For most people in Taiwan, from street vendors to politicians, the response has been positive: acknowledgment, at last, of their country’s existence and of the legitimacy of their elected president, by the leader of a major country. It is a matter of dignity that is shared by people from both the “green” and “blue” camp, which, though divided on several issues, are of the same mind when it comes to recognition of their right to exist as citizens of a sovereign entity.
Some members of the deep green camp may have been emboldened by the call and the suggestion of closer ties with a possibly more ideologically-motivated ally in the Republicans, which could result in greater pressure on Tsai to “do more.” However, for the majority of Taiwanese the call was treated with guarded optimism; a welcome sign, undoubtedly, but far too early to indicate a sudden shift in U.S. policy. Very few people treated Trump’s use of the word “Taiwan,” rather than its official designation, the Republic of China, as anything other than convenient shorthand. The Taiwanese are above all pragmatic and conscious, after decades of isolation, that the road to full recognition as a sovereign state will be a long one.
Politicians from the opposition Kuomintang (KMT) and People First Party (PFP) also welcomed the call, if perhaps begrudgingly among KMT officials who certainly wished such a breakthrough, if we can call it that, had occurred when KMT President Ma, who claimed U.S.-Taiwan relations were at their best under his watch, was in office. Given the favorable response by the Taiwanese public, and tempting though it was to depict Tsai’s gamble as irresponsible, it would have been difficult, if not politically suicidal, for anyone in the opposition camp to denounce the call.
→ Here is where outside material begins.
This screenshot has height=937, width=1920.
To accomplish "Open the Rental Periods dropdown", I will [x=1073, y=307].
Thus, from a domestic standpoint, the call’s immediate repercussions were likely to boost Tsai’s image with the public as her honeymoon period comes to a close and her support ratings drop accordingly.
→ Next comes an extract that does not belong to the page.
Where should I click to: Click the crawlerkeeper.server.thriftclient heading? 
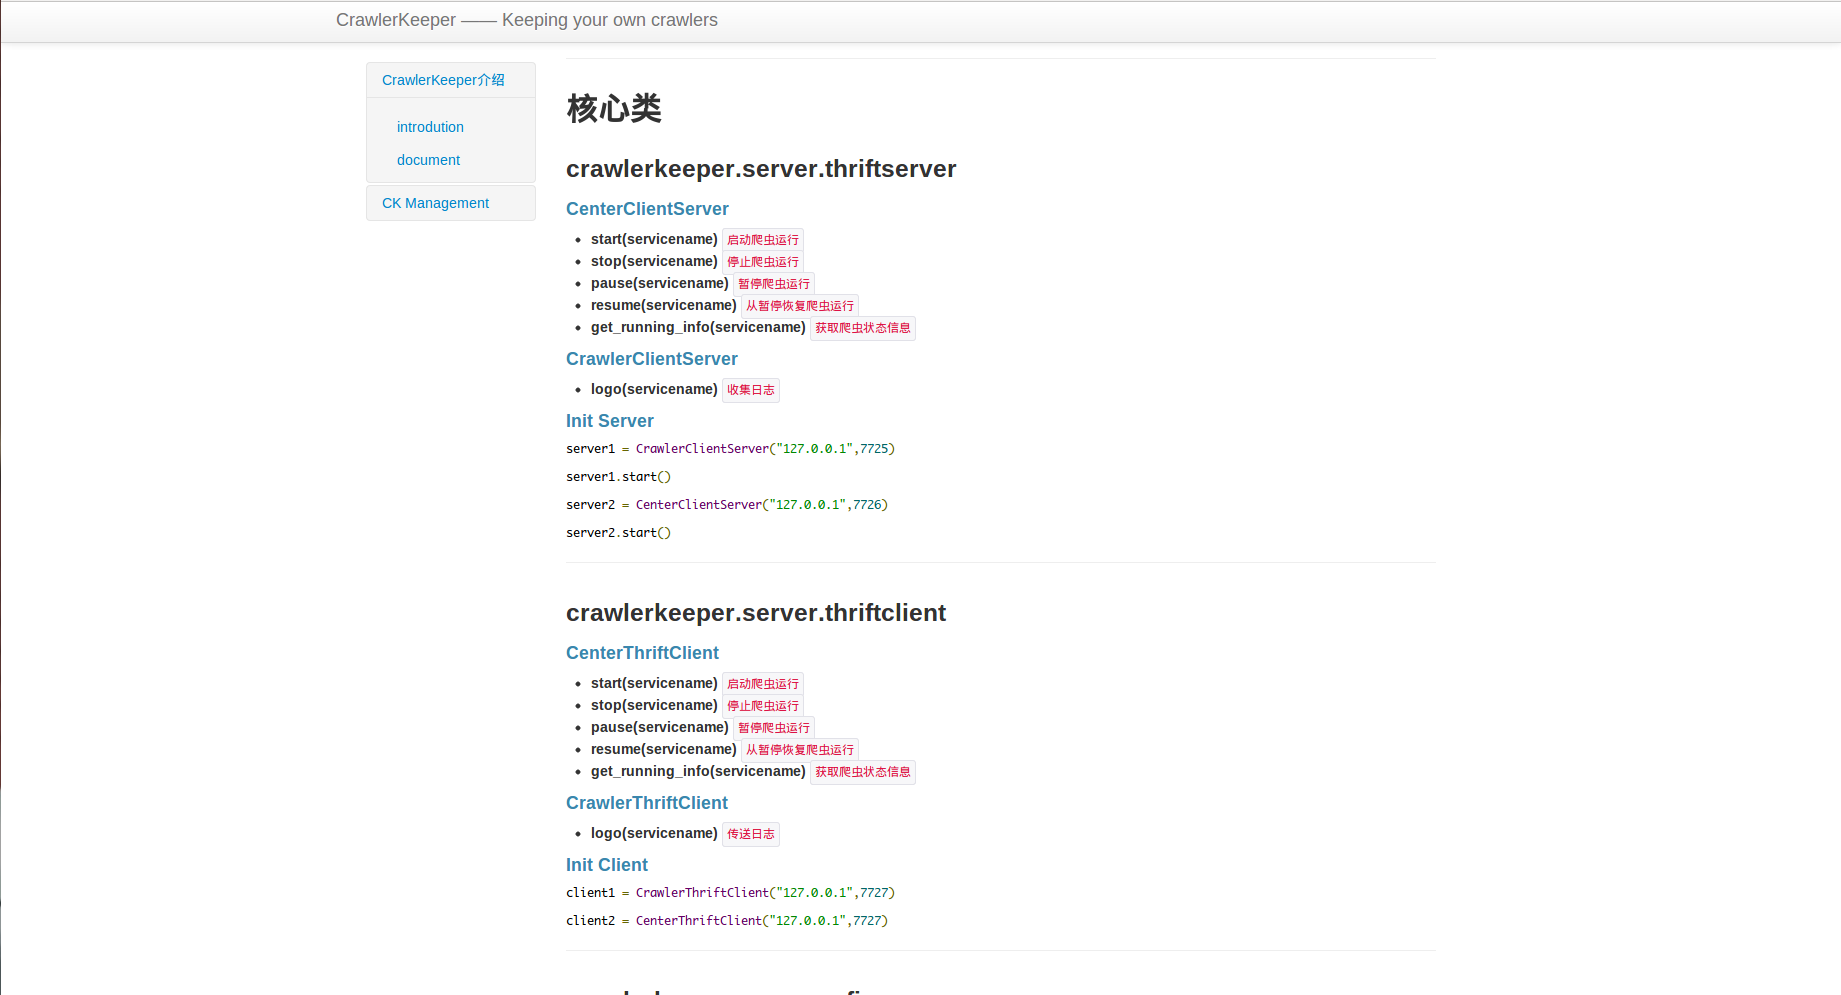point(755,613)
Said Hu Wen-chi, deputy director of the KMT’s Culture and Communications Committee: “The KMT welcomes the call and appreciates the United States’ support for Taiwan.” Hu nevertheless suggested Taiwan’s National Security Council evaluate the exchange to determine whether it was a mere courtesy call or the first steps of a tuning point in U.S.-Taiwan relations.
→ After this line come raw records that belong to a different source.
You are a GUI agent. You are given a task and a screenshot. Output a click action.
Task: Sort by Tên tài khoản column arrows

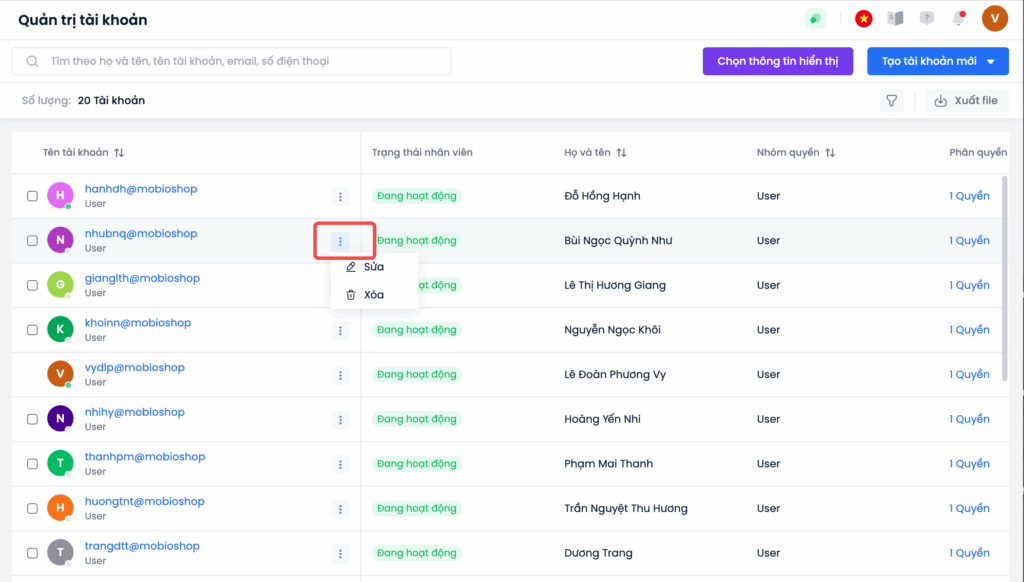pyautogui.click(x=119, y=153)
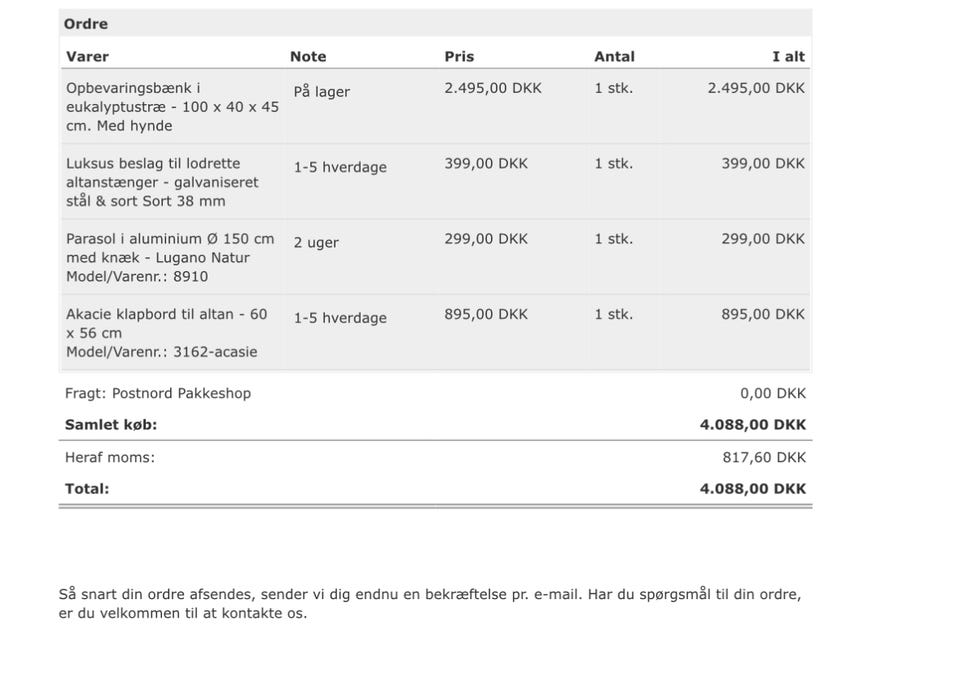Click the 0,00 DKK shipping cost
The image size is (960, 674).
coord(773,394)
Even KMT chairperson Hung Hsiu-chu, Beijing’s favorite in the 2016 elections (before she was replaced as her party’s nominee) and a strong proponent of closer ties with China, had positive things to say about the call. As long as the development was “good for Taiwan,” she said, she was “pleased to see there is good communication between Taiwan and the United States,” adding that continued U.S. support for Taiwan was “a good thing.”
A few lonely voices in the KMT nevertheless tried to raise questions about the nature of the call and perhaps remove some of the shine off Tsai’s performance. Echoing Hung’s call for more transparency on the call, Lee Yan-hsiu, deputy secretary-general of the KMT caucus, hinted that Tsai and Trump “may” have discussed — with no shred of evidence that this was the case — lifting a ban on the import of U.S. pork containing the food additive ractopamine, a political hot potato, to mix edibles, between parties in Taiwan and an impediment, according to Washington, to closer economic ties with the United States.
Nevertheless, despite questions on such trivial matters, added to speculation that Trump may have agreed to take the call in order to secure a hotel deal in northern Taiwan (if money were the sole determinant of his decisions, he can make a lot more of that in China), nobody seemed to dispute the fundamental positives of the call. The response among politicians, as stated above, stemmed largely from the widely popular reception to the unprecedented call taking place and the dignity that this hugely symbolic development gave to a people who have long strived for their rightful place among the community of nations.